▶ EXERCICE DONNÉ A
Recopiez mot pour mot tout le passage de l'article sur la réunion de l'opposition à Alger, depuis « Des partis et » jusqu'à « Rahabi, ancien ministre. ».
▶ EXERCICE DONNÉ B
Poursuivez l'article sur la réunion de l'opposition à Alger à partir de l'endroit où il s'arrête.

▶ TEXTE SOURCE
Des partis et personnalités de l’opposition étaient réunis à Alger jeudi 7 mars après-midi dans les locaux du parti d’Ali Benflis, l’ancien chef de gouvernement. Une réunion importante puisqu’elle rassemblait des personnalités aux idées très différentes de la scène politique algérienne. Les participants, qui saluent les manifestations, souhaitent que les autorités repoussent les élections.
Ils sont plus d’une vingtaine autour de la table. Ces personnalités et partis d’opposition font tous le même constat sur la situation du pays. « Les prochaines élections présidentielles représentent une menace pour la stabilité du pays, la cohésion sociale et l’unité nationale », résume Abdelaziz Rahabi, ancien ministre.

▶ EXTRAIT DES DONNÉES
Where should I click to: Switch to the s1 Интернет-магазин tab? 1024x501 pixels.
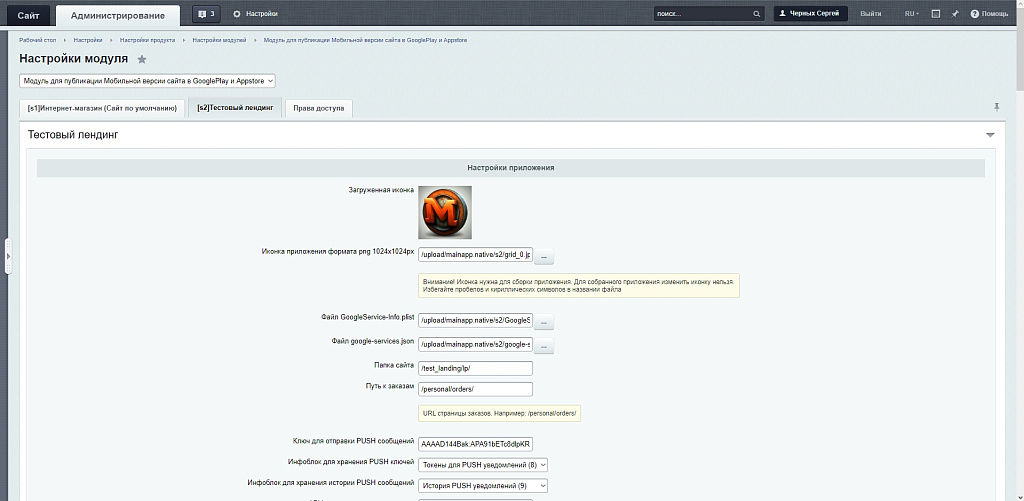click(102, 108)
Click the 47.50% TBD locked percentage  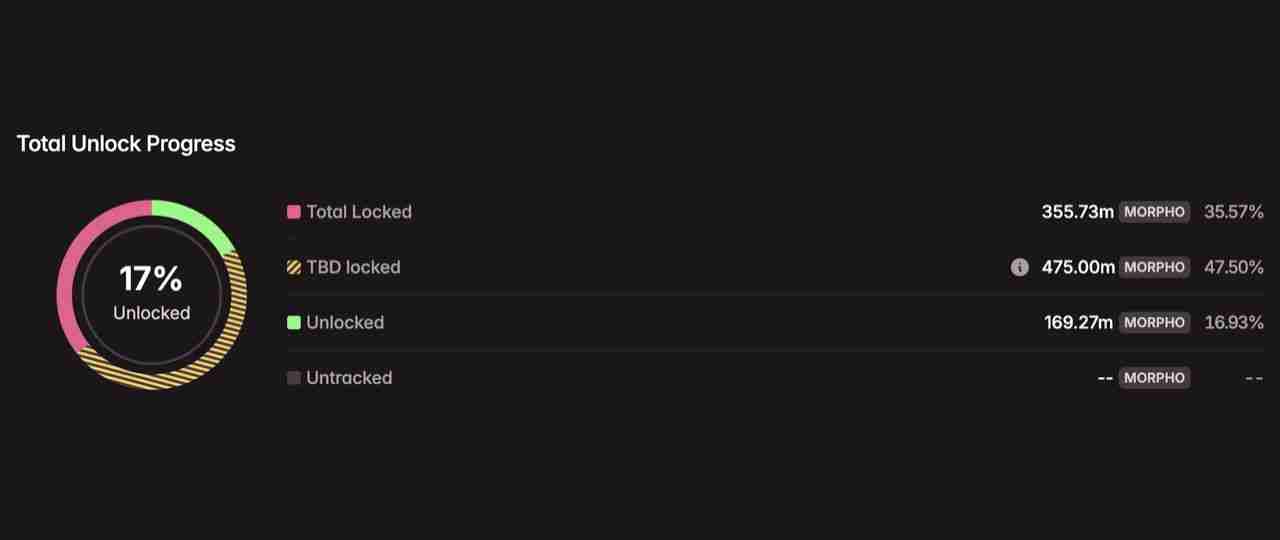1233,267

▶ RÉSULTAT ATTENDU A
Des partis et personnalités de l’opposition étaient réunis à Alger jeudi 7 mars après-midi dans les locaux du parti d’Ali Benflis, l’ancien chef de gouvernement. Une réunion importante puisqu’elle rassemblait des personnalités aux idées très différentes de la scène politique algérienne. Les participants, qui saluent les manifestations, souhaitent que les autorités repoussent les élections.
Ils sont plus d’une vingtaine autour de la table. Ces personnalités et partis d’opposition font tous le même constat sur la situation du pays. « Les prochaines élections présidentielles représentent une menace pour la stabilité du pays, la cohésion sociale et l’unité nationale », résume Abdelaziz Rahabi, ancien ministre.

▶ RÉSULTAT ATTENDU B
Les participants estiment qu’il faut un report des élections. Mais ils ont du mal à se mettre d’accord sur une position commune. « Dans une rencontre de ce niveau et de cette taille-là, c’est difficile d’arriver à un consensus, surtout en une seule journée. Il y avait des propositions et des positions claires mais, en même temps, il y avait des divergences. Mais peut-être ça, ça peut aider pour faire le tri », observe Louisa Hanoune, présidente du Parti des travailleurs.
L’un des points de désaccord, c’est : faut-il ou non négocier avec les autorités ? Abderrezak Makri, le chef du parti islamiste du MSP, y est favorable : « Beaucoup disent qu’il faut débattre, négocier avec ceux qui sont en place, pour une transition, pour des réformes constitutionnelles et aller vers un autre processus électoral sur de nouvelles bases constitutionnelles et légales. »
Mais dans l’après-midi, Karim Tabbou, ancien leader du FFS, finit par quitter les locaux estimant que l’opposition fait de la politique comme les autorités.
Les trois frères
De quelles autorités parle-t-on précisément ?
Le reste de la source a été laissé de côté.